April 19, 2017
FOR IMMEDIATE RELEASE
CONTACT: Arthur Hirsch
WHAT: Kate Rubins, the first person to sequence DNA in space aboard the International Space Station last year, will talk about her work as a scientist and astronaut.
WHEN: Talk at 4 p.m., Monday, April 24. Media interviews will be conducted between 2 and 3 p.m. Reporters can email firstname.lastname@example.org to set up a time.
WHERE: Schafler Auditorium, Bloomberg Center for Physics & Astronomy, Johns Hopkins University Homewood campus, 3400 North Charles Street, Baltimore.
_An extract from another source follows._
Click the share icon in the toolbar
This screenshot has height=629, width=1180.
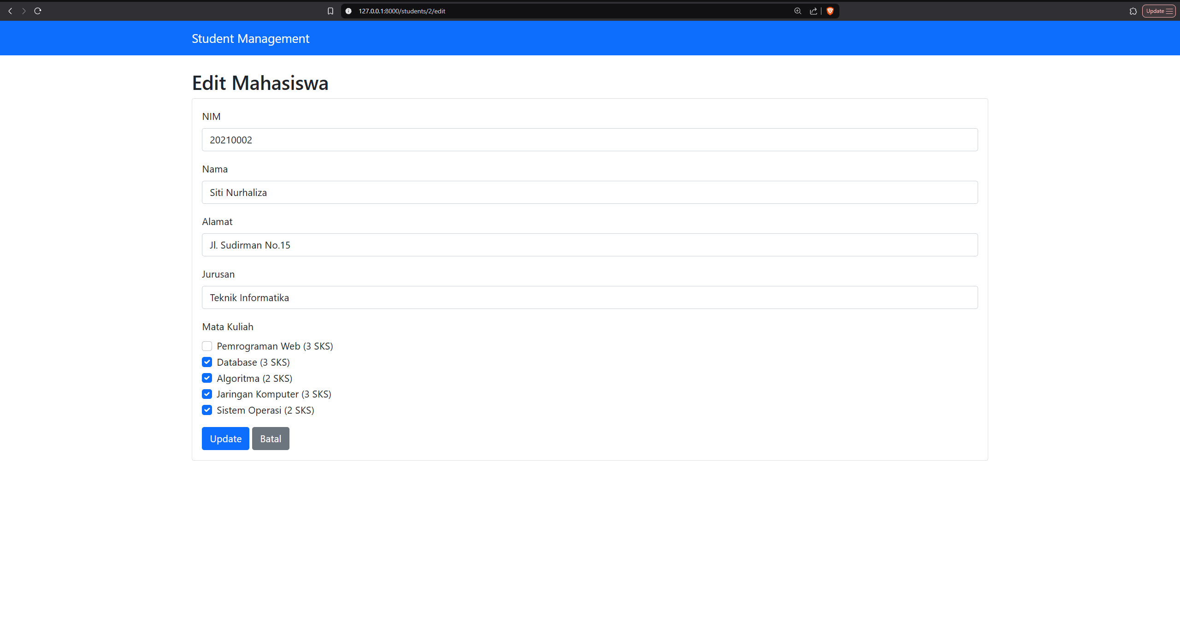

Media interviews in room 366 at the Bloomberg Center.
WHO: Chosen as an astronaut by NASA in 2009, Rubins took part in two International Space Station expeditions in 2016. She was part of an international crew that conducted more than 275 different scientific experiments, including research in molecular and cellular biology, human physiology, fluid and combustion physics, Earth and space science. As the first person to sequence DNA in space, Rubins determined the correct order of over 2 billion base pairs of DNA during a series of experiments to understand sequencing in microgravity. She took part in two spacewalks totaling nearly 13 hours. In the first spacewalk, she and a colleague installed a new docking port for U.S. commercial crew spacecraft. During the second, she and her colleague performed maintenance of the station external thermal control system and installed high-definition cameras.